[Start of Material for this task]

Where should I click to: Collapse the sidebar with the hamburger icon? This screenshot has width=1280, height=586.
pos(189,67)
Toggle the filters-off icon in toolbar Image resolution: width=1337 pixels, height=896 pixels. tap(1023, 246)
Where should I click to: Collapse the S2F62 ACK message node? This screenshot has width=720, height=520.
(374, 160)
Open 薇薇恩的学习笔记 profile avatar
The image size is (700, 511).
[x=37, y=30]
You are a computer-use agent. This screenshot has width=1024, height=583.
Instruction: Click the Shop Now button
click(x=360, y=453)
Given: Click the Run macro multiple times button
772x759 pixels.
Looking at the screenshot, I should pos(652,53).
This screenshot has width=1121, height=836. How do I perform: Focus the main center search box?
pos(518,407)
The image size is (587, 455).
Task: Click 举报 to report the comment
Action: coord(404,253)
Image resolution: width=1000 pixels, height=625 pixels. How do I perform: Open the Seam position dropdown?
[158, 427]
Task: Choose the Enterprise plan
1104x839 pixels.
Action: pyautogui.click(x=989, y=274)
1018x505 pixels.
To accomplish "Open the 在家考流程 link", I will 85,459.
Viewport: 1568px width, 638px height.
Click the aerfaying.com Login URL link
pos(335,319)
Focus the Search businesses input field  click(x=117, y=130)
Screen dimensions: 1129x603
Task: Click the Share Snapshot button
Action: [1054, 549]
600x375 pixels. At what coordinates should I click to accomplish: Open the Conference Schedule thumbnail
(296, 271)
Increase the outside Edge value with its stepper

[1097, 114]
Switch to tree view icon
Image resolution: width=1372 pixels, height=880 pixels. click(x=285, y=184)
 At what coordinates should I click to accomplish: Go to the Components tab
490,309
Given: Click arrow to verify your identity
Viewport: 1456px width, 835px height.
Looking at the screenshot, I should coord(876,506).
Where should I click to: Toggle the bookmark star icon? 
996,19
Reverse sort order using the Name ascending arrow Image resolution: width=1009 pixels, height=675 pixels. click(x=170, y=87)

[End of Material for this task]

Given problem >>
Rewrite the records above, changing every instance of "Where should I click to" to "Where do I click to" and leaving all other text unchanged.

Task output >>
Where do I click to: Collapse the sidebar with the hamburger icon? This screenshot has width=1280, height=586.
pos(189,67)
Toggle the filters-off icon in toolbar Image resolution: width=1337 pixels, height=896 pixels. tap(1023, 246)
Where do I click to: Collapse the S2F62 ACK message node? This screenshot has width=720, height=520.
(374, 160)
Open 薇薇恩的学习笔记 profile avatar
The image size is (700, 511).
[x=37, y=30]
You are a computer-use agent. This screenshot has width=1024, height=583.
Instruction: Click the Shop Now button
click(x=360, y=453)
Given: Click the Run macro multiple times button
772x759 pixels.
Looking at the screenshot, I should pos(652,53).
This screenshot has width=1121, height=836. How do I perform: Focus the main center search box?
pos(518,407)
The image size is (587, 455).
Task: Click 举报 to report the comment
Action: coord(404,253)
Image resolution: width=1000 pixels, height=625 pixels. How do I perform: Open the Seam position dropdown?
[158, 427]
Task: Choose the Enterprise plan
1104x839 pixels.
Action: pyautogui.click(x=989, y=274)
1018x505 pixels.
To accomplish "Open the 在家考流程 link", I will 85,459.
Viewport: 1568px width, 638px height.
Click the aerfaying.com Login URL link
pos(335,319)
Focus the Search businesses input field  click(x=117, y=130)
Screen dimensions: 1129x603
Task: Click the Share Snapshot button
Action: [1054, 549]
600x375 pixels. At what coordinates should I click to accomplish: Open the Conference Schedule thumbnail
(296, 271)
Increase the outside Edge value with its stepper

[1097, 114]
Switch to tree view icon
Image resolution: width=1372 pixels, height=880 pixels. click(x=285, y=184)
 At what coordinates should I click to accomplish: Go to the Components tab
490,309
Given: Click arrow to verify your identity
Viewport: 1456px width, 835px height.
Looking at the screenshot, I should coord(876,506).
Where do I click to: Toggle the bookmark star icon? 
996,19
Reverse sort order using the Name ascending arrow Image resolution: width=1009 pixels, height=675 pixels. click(x=170, y=87)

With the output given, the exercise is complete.